Archaeologists working in Indonesia have discovered two 20,000-year-old engravings of a water buffalo and a celestial orb—the first of their kind ever to be found outside Europe.
In the Leang Bulu Bettue cave on the island of Sulawesi, researchers unearthed a pair of miniature portable stones—or plaquettes, as they’re called—engraved with figurative drawings. The findings were published last week in the academic journal Nature Human Behaviour.
One engraving, carved into flowstone, depicts an anoa, a small water buffalo native to Sulawesi. The second depicts a celestial orb emitting rays of light, and is carved into a piece of limestone. Researchers say the stone orb amounts to the first form of pre-historic sculptural relief found in Asia—evidence that contradicts the long-held belief that people in what is now Western Europe were the first to express themselves through art.
“With more discoveries going on over this side of the world, we’re finding that’s definitely not the case,” Michelle Langley, who authored the study, told Cosmos. “People were doing it over here at the same time or earlier. We just hadn’t been looking.”
“We hope that people are able to appreciate and celebrate the similarities and diversities of our first cultures and communities the world over,” she added. “People 20,000 years ago were doing some pretty interesting and amazing things in Africa, in Europe, in Asia, and in Australia. We are only just scratching the surface of the complexity of people living back then.”

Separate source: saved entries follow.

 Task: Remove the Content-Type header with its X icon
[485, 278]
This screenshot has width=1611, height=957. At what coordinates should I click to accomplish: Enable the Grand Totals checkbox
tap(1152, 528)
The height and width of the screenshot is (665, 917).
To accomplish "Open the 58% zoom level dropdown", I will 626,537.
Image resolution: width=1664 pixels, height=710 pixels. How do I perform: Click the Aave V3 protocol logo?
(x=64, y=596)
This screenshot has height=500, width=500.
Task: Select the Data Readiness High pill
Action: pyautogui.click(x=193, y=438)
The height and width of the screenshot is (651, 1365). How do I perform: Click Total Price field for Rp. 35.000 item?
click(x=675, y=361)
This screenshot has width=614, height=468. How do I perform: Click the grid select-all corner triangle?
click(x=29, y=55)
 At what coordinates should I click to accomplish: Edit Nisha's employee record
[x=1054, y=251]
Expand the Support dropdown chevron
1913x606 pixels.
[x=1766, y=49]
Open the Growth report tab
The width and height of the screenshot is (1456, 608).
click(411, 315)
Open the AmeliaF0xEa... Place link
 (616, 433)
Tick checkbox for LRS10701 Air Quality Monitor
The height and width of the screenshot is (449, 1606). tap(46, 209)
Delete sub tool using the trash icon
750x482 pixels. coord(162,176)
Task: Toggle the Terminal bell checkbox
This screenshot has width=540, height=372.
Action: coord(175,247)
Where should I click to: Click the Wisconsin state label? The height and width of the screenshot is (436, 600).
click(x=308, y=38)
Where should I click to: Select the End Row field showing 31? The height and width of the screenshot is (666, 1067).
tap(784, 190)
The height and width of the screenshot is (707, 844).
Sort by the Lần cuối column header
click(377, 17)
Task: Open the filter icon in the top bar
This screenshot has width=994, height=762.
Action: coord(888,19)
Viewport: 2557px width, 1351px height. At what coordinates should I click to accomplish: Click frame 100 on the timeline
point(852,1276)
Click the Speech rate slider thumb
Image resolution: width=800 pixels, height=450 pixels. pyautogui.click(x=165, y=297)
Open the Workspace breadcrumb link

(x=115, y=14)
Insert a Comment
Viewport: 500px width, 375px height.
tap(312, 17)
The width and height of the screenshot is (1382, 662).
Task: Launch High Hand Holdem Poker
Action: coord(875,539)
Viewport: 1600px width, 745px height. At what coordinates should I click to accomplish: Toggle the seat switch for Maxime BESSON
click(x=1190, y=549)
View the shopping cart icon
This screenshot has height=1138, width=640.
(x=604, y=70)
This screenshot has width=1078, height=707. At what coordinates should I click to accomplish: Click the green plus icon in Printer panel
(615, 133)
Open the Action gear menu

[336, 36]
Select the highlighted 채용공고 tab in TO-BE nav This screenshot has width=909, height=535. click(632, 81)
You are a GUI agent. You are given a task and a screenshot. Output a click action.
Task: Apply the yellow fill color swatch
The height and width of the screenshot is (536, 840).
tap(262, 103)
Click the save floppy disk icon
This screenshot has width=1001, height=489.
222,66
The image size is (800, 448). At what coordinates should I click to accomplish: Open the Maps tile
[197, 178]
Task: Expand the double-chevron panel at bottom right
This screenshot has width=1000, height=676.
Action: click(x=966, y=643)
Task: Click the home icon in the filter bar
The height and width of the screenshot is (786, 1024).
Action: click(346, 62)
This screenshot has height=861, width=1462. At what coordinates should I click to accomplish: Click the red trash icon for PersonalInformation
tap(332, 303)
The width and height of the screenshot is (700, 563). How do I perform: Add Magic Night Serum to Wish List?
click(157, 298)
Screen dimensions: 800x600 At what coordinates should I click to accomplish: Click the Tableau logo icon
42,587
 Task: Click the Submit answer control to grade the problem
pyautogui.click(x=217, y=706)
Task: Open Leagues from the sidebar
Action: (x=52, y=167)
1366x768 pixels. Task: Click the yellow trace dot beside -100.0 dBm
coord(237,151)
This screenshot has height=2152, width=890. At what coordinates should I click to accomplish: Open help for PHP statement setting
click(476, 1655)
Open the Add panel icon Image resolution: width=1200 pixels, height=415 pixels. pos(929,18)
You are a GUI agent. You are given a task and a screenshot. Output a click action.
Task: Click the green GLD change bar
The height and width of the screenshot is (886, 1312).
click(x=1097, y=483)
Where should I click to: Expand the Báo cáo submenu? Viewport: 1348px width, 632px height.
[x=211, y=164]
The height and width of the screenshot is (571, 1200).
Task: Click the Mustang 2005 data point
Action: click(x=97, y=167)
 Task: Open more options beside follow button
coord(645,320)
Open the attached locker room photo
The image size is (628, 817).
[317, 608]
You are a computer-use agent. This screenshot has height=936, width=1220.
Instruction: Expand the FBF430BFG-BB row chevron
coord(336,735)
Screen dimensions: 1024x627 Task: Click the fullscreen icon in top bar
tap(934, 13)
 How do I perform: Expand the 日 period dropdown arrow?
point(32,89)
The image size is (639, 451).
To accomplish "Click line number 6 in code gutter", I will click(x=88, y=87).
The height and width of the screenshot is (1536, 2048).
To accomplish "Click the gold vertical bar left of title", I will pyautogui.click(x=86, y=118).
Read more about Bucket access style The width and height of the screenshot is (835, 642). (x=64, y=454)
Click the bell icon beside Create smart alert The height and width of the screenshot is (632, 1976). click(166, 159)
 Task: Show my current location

The anoa stone was eroded to the point of near indecipherability. What at first seemed to be a pattern of intersecting lines carved into the rock were eventually identified as a classic template of the anoa, with its head turned toward its back.
“At first I thought I might be seeing things, though I became more convinced the more I looked,” Langley told Atlas Obscura. “We were pretty excited about the identification of an engraved animal—we knew it was a first.”
Though Langley analyzed the plaquettes, they were first uncovered in a 2017 dig led by archaeologist Adam Brumm from Griffith University in Brisbane, Australia. Brumm’s team found the stones in a pile of ancient garbage alongside other artifacts including tools, animal bones, and beads—all indications that the site was of frequent use for hunter-gatherers during the last ice age.
In 2014, Brumm’s group, with whom Langley works, also discovered a series of ancient animal paintings in another Sulawesi cave. And last year, they uncovered similar illustrations on the island of Borneo. Carbon dating found both sets of paintings to be over 40,000 years old, making them the oldest pictures in the world.